How to Solder – Part One

| November 8, 2010 | 1 Comment

Among the most common questions and concerns we hear from new kit builders are about how to solder. That’s not surprising since the most fundamental skill needed to assemble any electronic project is that of soldering. The soldering of electrical components is not hard, but it does require an understanding of the equipment and techniques, and then a little bit of practice.

Soldering is accomplished by quickly heating the metal parts to be joined, and then applying solder to the mating surfaces. The solder will melt and flow around the metals. The finished solder joint metallurgically bonds the parts forming an excellent electrical connection between wires. A well soldered connection is physically strong and electrically reliable. On the other hand, a poorly soldered connection will likely cause intermittent operations and poor tone.

This article is Part One of Guitar Kit Builder’s guide to soldering. In Part One we cover the temperature and heating aspects of soldering, and how to choose among the various soldering devices available. Having the right soldering iron and related gear makes it easier to solder and more likely that you’ll create reliable connections. In Part Two we cover the actual technique of soldering.

Wattage vs. Temperature

The type of solder commonly used for electrical and electronic work (60/40 or 63/37 tin/lead) has a melting point in the range of 360 to 370 degrees. To make good connections a soldering iron needs to quickly heat the metal parts to above this temperature, so that the solder applied to the joint will melt and flow smoothly.

Now we keep emphasizing that the soldering iron needs to heat the joint quickly because if it happens too slowly the heat will have time to travel to the component body (resistor, capacitor, transistor, etc) and overheat it to the point of damage. Or if soldering an insulated wire, heating too slowly may cause the insulation to melt or be degraded.

In order to raise the temperature of solder above it’s melting point, soldering tip temperatures are usually set between 750F and 850F. Why such a high temperature when the most commonly used solders have a melting point under 400ºF? Using a higher temperature stores heat in the tip which speeds up the melting process. The user can then complete the solder connection without applying too much pressure on the joint. This practice also allows a proper formation of an intermetallic layer of the parts and solder. This is critical for reliable electrical and mechanical solder joints.

So if the temperature of the soldered joint is the important consideration, it must be the case that when you go to purchase a soldering iron the different models will be rated in temperature, right? Wrong! Confusingly, when you go to your local electronic parts supplier, such as a Radio Shack store, and look at the selection of soldering irons, you’ll see that they are sized in watts, not degrees.

For an example, refer to the Type 1 soldering iron shown in the photo below. Radio Shack makes this iron in three sizes – 15 watts, 25 watts and 40 watts. Watt’s the difference? Right! (OK that’s a bad joke). These soldering irons sell for under $10 and are classified as unregulated, meaning that the temperature isn’t controlled. They aren’t advertised as operating at a particular temperature because the tip temperature will vary widely with use. Thanks to www.curiousinventor.com we have some temperature data on these irons that explains why choosing the right size iron is important.

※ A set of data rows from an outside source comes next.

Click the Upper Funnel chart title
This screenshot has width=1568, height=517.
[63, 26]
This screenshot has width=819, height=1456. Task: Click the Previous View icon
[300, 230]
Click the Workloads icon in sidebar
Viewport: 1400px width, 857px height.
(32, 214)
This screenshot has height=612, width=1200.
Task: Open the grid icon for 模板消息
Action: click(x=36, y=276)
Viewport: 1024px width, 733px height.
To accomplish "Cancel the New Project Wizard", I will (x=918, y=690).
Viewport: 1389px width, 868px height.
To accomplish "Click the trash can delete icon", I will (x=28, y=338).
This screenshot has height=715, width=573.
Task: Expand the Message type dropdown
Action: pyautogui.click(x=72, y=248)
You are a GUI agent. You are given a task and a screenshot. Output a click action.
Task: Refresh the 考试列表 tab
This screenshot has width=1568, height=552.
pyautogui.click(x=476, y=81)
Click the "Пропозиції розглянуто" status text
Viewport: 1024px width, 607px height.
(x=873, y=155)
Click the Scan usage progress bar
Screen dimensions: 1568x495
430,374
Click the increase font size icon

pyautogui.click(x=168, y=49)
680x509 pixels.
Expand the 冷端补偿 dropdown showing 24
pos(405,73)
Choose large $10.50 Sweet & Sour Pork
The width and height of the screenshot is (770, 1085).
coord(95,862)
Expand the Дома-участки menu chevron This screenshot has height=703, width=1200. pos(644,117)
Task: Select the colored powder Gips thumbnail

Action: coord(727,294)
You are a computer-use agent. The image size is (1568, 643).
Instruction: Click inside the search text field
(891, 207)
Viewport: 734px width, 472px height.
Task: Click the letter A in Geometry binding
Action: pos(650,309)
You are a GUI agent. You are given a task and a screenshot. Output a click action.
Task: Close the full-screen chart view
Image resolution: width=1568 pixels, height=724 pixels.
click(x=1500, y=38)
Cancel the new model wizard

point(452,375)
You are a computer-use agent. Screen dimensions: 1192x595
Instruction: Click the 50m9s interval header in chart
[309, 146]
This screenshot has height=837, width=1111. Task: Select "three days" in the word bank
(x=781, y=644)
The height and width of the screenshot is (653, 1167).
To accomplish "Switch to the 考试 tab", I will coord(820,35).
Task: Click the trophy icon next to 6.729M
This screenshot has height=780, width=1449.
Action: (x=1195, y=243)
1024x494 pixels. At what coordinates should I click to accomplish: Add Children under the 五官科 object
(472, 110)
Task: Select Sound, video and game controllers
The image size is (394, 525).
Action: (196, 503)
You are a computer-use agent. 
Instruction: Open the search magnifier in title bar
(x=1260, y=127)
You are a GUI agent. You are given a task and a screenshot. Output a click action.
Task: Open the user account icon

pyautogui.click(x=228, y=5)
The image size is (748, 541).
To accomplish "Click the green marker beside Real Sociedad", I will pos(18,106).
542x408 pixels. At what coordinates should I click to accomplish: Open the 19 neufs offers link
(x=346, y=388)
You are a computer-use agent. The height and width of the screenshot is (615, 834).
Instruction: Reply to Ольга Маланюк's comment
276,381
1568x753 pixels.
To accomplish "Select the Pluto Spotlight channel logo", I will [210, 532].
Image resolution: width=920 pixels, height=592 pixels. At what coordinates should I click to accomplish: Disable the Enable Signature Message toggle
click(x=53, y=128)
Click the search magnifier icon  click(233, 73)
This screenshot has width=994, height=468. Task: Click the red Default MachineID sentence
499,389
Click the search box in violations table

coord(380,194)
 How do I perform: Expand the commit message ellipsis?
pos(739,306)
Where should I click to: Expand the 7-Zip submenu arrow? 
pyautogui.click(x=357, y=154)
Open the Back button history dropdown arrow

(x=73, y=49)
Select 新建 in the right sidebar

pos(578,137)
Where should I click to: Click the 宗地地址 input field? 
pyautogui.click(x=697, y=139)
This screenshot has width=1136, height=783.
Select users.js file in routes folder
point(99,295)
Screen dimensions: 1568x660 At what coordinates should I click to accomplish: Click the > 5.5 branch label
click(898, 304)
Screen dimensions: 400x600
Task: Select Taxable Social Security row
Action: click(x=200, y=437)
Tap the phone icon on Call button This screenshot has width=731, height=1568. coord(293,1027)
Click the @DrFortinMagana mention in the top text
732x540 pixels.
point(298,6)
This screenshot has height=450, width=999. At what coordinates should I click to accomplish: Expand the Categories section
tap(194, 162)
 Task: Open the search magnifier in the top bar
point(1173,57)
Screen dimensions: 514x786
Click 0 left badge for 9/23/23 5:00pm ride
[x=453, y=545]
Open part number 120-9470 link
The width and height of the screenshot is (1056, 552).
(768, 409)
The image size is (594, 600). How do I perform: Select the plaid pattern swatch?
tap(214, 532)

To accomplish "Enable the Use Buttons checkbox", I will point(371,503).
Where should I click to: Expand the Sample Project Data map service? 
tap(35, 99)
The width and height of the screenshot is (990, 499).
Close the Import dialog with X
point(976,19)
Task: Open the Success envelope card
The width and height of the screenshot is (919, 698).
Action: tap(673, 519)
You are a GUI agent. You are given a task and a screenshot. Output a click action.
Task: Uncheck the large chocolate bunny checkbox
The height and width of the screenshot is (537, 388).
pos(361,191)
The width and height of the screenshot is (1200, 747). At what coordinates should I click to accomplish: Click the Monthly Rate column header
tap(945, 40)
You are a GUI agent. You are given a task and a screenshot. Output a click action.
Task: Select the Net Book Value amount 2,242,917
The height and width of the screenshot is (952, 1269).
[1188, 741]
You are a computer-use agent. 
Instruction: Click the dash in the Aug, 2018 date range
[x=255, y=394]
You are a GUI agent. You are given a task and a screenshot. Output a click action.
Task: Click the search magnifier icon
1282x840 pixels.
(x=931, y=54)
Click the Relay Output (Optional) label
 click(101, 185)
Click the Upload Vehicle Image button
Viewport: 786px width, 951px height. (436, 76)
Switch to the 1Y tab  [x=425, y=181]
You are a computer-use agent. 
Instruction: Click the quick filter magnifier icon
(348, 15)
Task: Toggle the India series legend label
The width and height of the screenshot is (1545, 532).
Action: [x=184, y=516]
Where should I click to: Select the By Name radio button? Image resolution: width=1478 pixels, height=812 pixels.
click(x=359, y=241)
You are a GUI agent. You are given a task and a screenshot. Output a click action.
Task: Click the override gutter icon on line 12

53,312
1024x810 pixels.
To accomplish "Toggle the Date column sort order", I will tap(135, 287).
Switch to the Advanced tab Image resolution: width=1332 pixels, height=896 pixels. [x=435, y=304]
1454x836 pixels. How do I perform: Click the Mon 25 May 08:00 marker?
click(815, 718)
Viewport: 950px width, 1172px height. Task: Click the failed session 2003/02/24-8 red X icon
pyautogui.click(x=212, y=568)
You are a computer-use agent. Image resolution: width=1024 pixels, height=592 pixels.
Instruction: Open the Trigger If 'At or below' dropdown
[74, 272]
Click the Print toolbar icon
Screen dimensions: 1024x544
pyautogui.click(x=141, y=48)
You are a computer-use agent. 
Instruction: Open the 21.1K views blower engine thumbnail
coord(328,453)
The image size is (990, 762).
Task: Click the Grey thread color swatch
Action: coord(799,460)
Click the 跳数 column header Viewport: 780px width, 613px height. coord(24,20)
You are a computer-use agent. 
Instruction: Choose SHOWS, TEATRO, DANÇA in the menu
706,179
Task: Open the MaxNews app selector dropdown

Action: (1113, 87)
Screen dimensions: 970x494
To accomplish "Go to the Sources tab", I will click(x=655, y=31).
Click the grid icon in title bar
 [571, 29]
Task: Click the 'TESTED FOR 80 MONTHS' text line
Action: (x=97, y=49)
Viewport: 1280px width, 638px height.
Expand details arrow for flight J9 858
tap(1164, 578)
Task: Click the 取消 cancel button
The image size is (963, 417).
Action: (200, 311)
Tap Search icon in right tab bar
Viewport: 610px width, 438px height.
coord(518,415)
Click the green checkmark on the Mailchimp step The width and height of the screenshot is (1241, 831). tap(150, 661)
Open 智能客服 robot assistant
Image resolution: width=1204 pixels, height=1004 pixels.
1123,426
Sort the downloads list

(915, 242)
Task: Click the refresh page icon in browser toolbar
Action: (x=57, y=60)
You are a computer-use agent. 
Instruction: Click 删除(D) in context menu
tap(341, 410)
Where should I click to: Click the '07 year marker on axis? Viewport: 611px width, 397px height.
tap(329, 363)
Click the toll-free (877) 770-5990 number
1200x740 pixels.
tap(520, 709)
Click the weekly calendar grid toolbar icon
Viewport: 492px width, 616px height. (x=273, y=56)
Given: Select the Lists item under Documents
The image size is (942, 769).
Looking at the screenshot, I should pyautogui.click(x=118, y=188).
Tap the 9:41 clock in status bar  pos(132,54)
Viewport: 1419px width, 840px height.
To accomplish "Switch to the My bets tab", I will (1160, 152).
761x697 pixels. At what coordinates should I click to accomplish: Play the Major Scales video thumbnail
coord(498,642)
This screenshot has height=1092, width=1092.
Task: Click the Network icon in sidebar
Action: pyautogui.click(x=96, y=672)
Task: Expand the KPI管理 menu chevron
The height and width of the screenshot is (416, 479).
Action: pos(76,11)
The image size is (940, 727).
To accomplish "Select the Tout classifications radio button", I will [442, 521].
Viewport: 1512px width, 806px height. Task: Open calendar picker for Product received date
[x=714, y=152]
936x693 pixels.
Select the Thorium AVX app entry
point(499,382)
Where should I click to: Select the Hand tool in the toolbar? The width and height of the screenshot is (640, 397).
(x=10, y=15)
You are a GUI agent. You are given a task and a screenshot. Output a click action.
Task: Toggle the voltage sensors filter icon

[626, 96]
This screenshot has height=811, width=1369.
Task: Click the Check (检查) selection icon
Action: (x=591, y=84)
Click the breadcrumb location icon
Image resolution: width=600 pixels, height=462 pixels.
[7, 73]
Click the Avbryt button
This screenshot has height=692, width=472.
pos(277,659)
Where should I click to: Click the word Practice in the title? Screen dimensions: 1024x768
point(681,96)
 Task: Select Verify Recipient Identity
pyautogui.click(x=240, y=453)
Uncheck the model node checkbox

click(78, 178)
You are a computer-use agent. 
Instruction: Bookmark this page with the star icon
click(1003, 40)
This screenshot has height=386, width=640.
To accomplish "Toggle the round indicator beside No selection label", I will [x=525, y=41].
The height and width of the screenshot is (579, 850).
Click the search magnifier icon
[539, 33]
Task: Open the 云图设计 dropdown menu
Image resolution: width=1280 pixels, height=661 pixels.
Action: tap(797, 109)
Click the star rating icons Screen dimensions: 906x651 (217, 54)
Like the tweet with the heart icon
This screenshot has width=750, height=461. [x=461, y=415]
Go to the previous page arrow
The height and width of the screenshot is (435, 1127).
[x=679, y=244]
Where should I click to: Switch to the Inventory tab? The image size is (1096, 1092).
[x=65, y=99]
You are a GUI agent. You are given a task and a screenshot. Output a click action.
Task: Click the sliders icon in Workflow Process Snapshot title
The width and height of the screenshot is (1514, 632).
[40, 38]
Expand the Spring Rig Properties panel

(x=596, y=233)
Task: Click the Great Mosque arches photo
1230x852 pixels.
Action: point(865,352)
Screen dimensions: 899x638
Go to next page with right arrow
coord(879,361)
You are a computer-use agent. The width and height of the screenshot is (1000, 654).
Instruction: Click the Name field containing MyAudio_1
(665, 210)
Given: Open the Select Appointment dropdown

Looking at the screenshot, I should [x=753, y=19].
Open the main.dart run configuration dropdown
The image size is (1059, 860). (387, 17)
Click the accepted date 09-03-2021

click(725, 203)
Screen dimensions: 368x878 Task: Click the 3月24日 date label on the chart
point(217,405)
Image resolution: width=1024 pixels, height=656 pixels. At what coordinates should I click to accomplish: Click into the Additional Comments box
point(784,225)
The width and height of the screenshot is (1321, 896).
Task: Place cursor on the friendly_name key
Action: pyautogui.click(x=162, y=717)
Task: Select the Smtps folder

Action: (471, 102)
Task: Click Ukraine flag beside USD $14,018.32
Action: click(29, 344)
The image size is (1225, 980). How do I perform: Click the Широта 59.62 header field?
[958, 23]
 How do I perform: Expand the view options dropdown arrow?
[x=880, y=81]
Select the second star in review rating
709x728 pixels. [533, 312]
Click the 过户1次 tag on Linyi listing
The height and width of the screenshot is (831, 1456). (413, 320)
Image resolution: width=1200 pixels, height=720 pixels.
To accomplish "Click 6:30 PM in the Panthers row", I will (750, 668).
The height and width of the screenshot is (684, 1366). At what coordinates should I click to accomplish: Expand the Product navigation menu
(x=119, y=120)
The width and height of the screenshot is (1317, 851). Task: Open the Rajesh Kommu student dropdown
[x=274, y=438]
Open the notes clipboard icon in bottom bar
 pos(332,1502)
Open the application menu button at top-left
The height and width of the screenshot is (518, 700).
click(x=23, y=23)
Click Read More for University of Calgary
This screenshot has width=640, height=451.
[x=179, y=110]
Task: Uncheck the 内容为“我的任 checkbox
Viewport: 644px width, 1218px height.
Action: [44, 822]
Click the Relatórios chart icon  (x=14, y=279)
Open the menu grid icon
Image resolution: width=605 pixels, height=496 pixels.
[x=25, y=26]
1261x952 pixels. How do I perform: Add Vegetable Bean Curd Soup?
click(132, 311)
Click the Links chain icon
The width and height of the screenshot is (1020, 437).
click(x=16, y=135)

The 15 watt iron has a resting temperature of about 540 degrees F. After briefly wiping off the tip on a damp sponge and soldering a few PC board pads, the temperature will drop down to about 420 degrees. Why is this happening? The 15 watt heat storage capacity of this iron can’t maintain the temperature at the resting temperature while in use. It doesn’t have enough heat capacity or the ability to restore it quickly so the temperature drops with usage. Now we can manage around this if we allow some rest time before the next group of pads to solder. But if we try something that requires more heating power, such as tinning a stranded-wire, this iron is too low in power for even light gauge wire.

The 25 watt model has a resting temperature of about 670 degrees, and after soldering more than 10 PC board pads the temperature is still above 620 degrees. For wire tinning, this size iron handles 14 gauge wire fine, but lacks the power for tinning a 12 or 10 gauge wire. If we try to tin a 10 gauge wire, we can, after two minutes, get it hot enough to melt solder, however by then the insulation is also hot enough to melt. Remember, our goal is to only heat the surfaces being soldered, so we don’t want to heat the surfaces for more than a second or two. Otherwise we risk damage to components and wires.

The 40 watt model has a resting temperature of about 740 degrees and maintains a tip temperature of above 700 degrees through repeated PC pad solders. The 40 watt iron has the power to tin the 14 and 12 gauge wire, but still takes awhile on 10 gauge wire.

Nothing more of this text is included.